While these results are promising, it is important to note that they are interim and derived from a single‑arm, early‑phase cohort and the study is ongoing. Median overall survival and event‑free survival data are emerging but remain preliminary. The toxicity profile reflected the known safety signals of the triplet components. Differentiation syndrome and QTc prolongation were observed and generally manageable; the most common non‑hematologic adverse events included nausea, constipation, and vomiting.
Grade ≥3 non‑hematologic events were rare, and no new safety signals emerged compared with the expected profiles of the individual agents.
Updated interim data presented at ASH 2025 and highlighted by Syndax reinforced these findings. In an expanded cohort of 46 efficacy-evaluable patients treated across two dose levels of revumenib, the composite remission rate exceeded 95%, with approximately 95% of responders achieving MRD negativity. Notably, 27% of patients proceeded to allogeneic hematopoietic stem cell transplantation.

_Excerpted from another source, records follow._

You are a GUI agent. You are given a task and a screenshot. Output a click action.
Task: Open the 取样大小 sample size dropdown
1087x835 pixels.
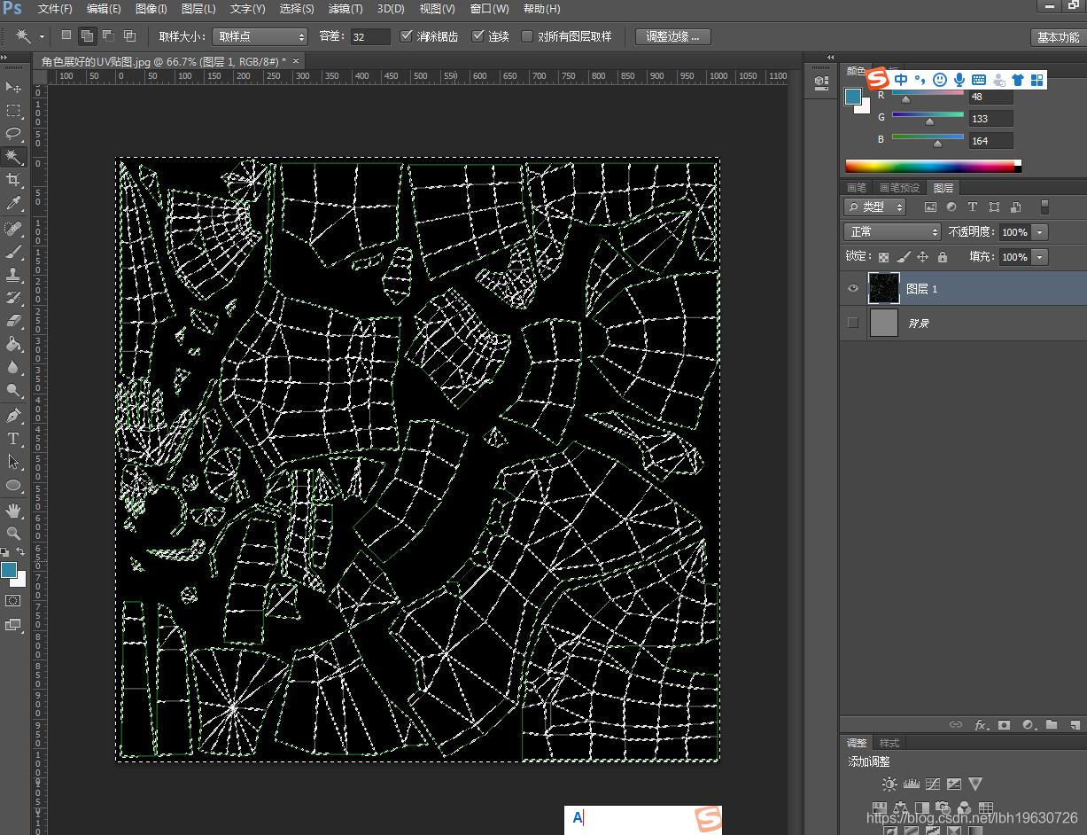[x=260, y=36]
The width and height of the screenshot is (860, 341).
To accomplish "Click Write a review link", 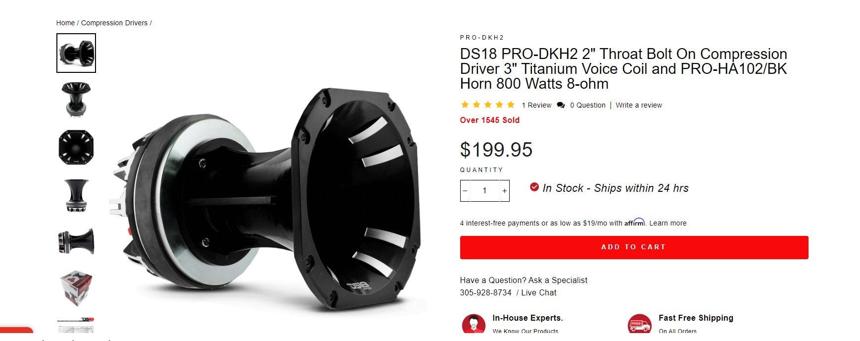I will point(639,105).
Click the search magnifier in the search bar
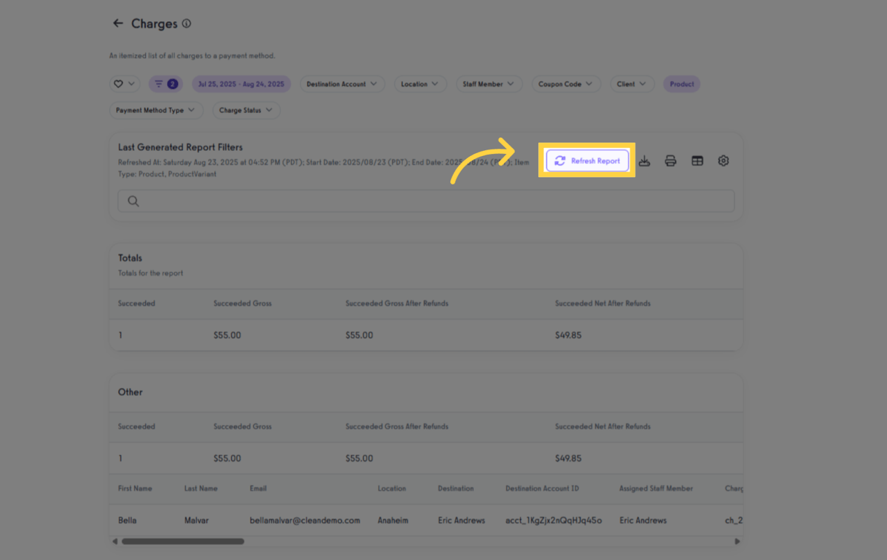 point(133,201)
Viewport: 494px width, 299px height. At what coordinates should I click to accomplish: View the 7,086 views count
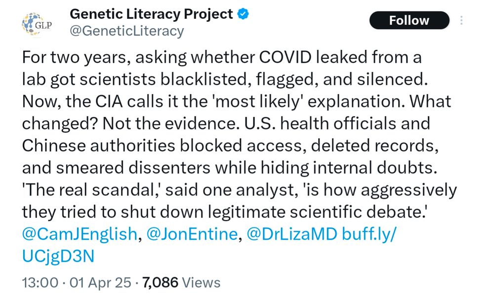(x=160, y=283)
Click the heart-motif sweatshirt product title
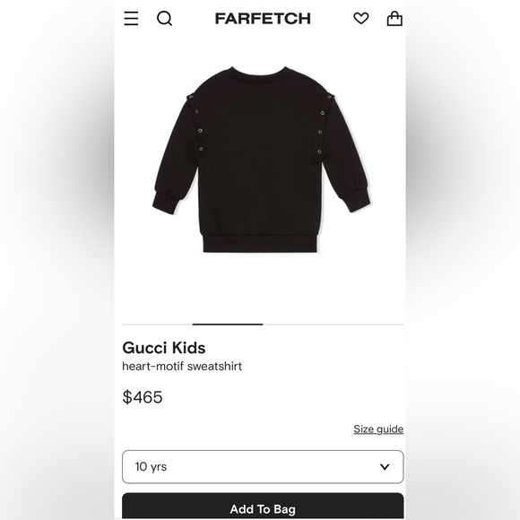This screenshot has width=520, height=520. tap(182, 366)
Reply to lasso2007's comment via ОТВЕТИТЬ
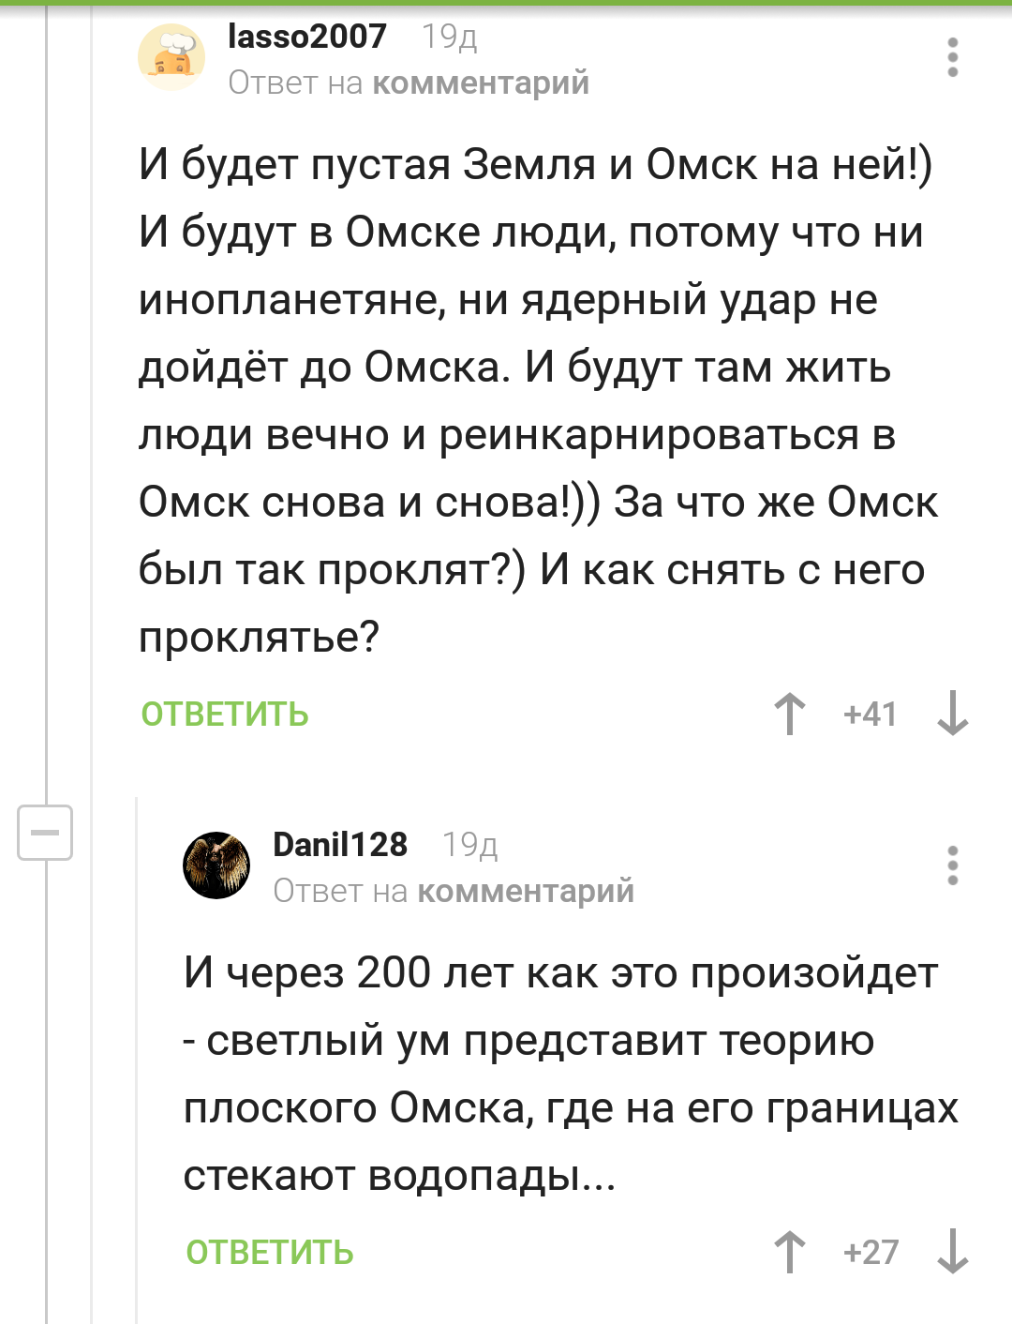The image size is (1012, 1324). click(x=225, y=715)
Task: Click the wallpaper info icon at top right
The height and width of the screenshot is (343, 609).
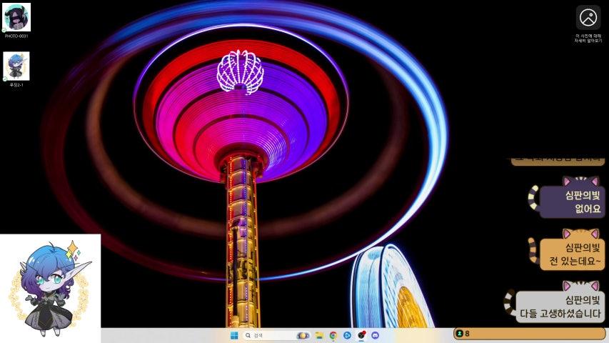Action: [x=588, y=17]
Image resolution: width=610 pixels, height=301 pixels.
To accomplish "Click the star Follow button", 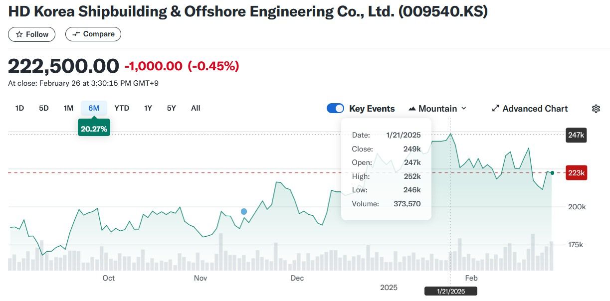I will pyautogui.click(x=32, y=34).
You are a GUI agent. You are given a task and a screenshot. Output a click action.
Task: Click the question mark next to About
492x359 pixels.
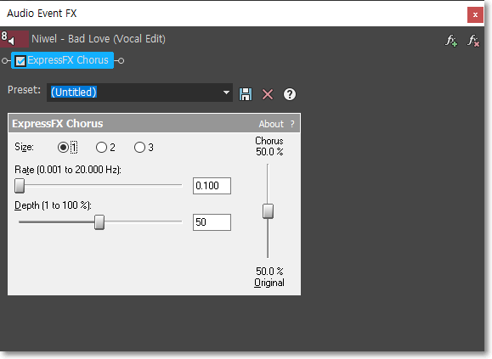pos(292,124)
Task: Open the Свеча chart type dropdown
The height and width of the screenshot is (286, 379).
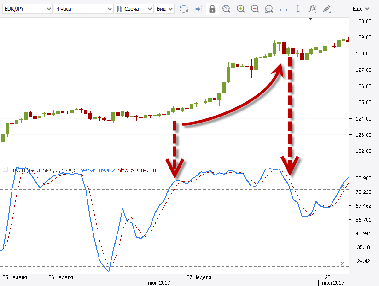Action: coord(134,9)
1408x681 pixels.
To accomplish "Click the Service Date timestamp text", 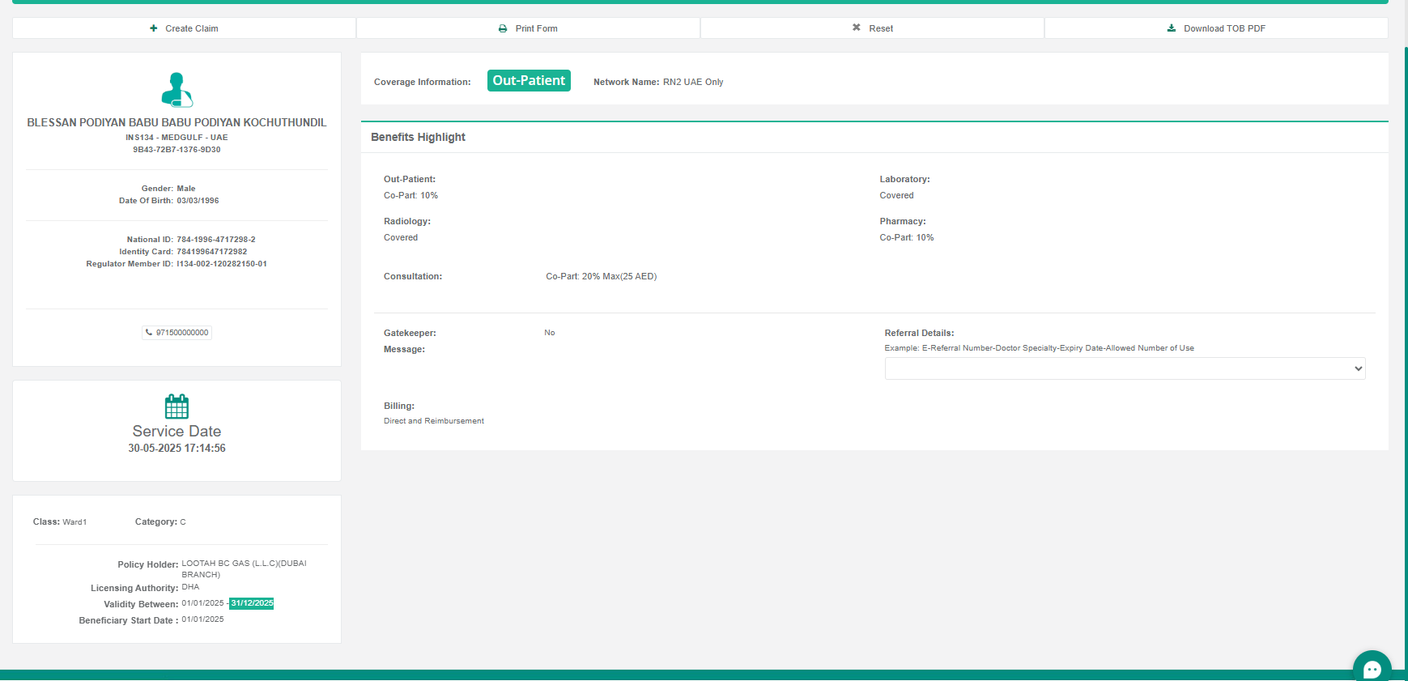I will [x=177, y=448].
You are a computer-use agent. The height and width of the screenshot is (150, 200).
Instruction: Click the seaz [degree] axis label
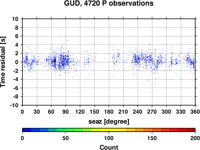tap(109, 122)
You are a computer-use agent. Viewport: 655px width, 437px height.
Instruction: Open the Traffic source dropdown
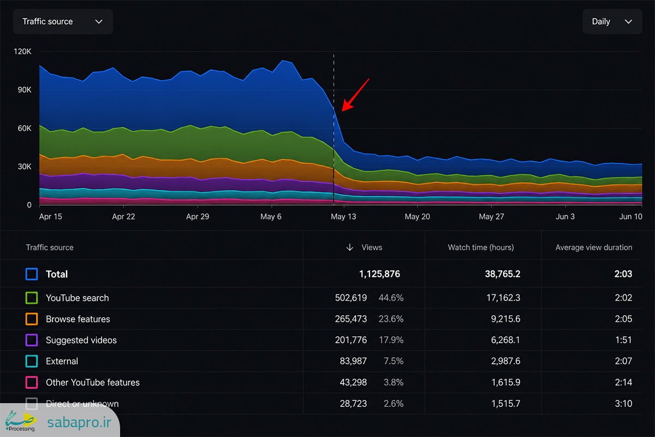(63, 22)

Ziftomenib Triplet Combinations
Ziftomenib, currently approved as monotherapy for relapsed or refractory NPM1-mutated AML, has demonstrated clinically meaningful single-agent activity, with an overall response rate of approximately 33% in heavily pretreated patients, a composite complete remission rate of 22%, and a median overall survival of 6.6 months. Differentiation syndrome was reported in approximately one quarter of patients but was largely low grade and manageable, with no reported grade 4 or 5 events.
Early investigational data from the phase I KOMET-007 trial evaluating ziftomenib in combination with venetoclax and azacitidine in relapsed or refractory NPM1-mutated or KMT2A-rearranged AML suggest encouraging activity, with objective response rates of 65% in the NPM1-mutated cohort and 41% in the KMT2A-rearranged cohort.
Composite remission rates were 48% and 28%, respectively, and a substantial proportion of responders achieved MRD negativity. Toxicities observed with the triplet were consistent with the known safety profiles of each agent, including myelosuppression and infrequent differentiation syndrome, and were generally manageable with supportive care. Although these data are derived from relapsed or refractory populations, they provide early proof-of-concept supporting further investigation of ziftomenib-based triplet regimens in the frontline setting.
Clinical Context
Triplet regimens combining a menin inhibitor with venetoclax and azacitidine represent a biologically compelling and highly active therapeutic strategy for patients with newly diagnosed AML harboring NPM1m or KMT2Ar. Early-phase studies demonstrate high response rates and deep molecular remissions, particularly with revumenib-based combinations.
These findings must be interpreted with caution as they are derived primarily from single-arm, early-phase studies with limited patient numbers, short follow-up, and highly selected populations treated at experienced academic centers. Long-term outcomes, including relapse-free survival and overall survival, remain immature, and the comparative benefit over standard venetoclax-based therapy has not yet been established.
In addition, the safety and logistical complexity of triplet therapy including differentiation syndrome, QTc monitoring, and prolonged cytopenias may limit generalizability outside specialized centers.
Menin inhibitor based triplet regimens should currently be considered investigational and used only within the context of well-designed clinical trials. Ongoing and planned randomized studies will be essential to define their true clinical benefit, optimal patient selection, and role in the frontline management of molecularly defined AML.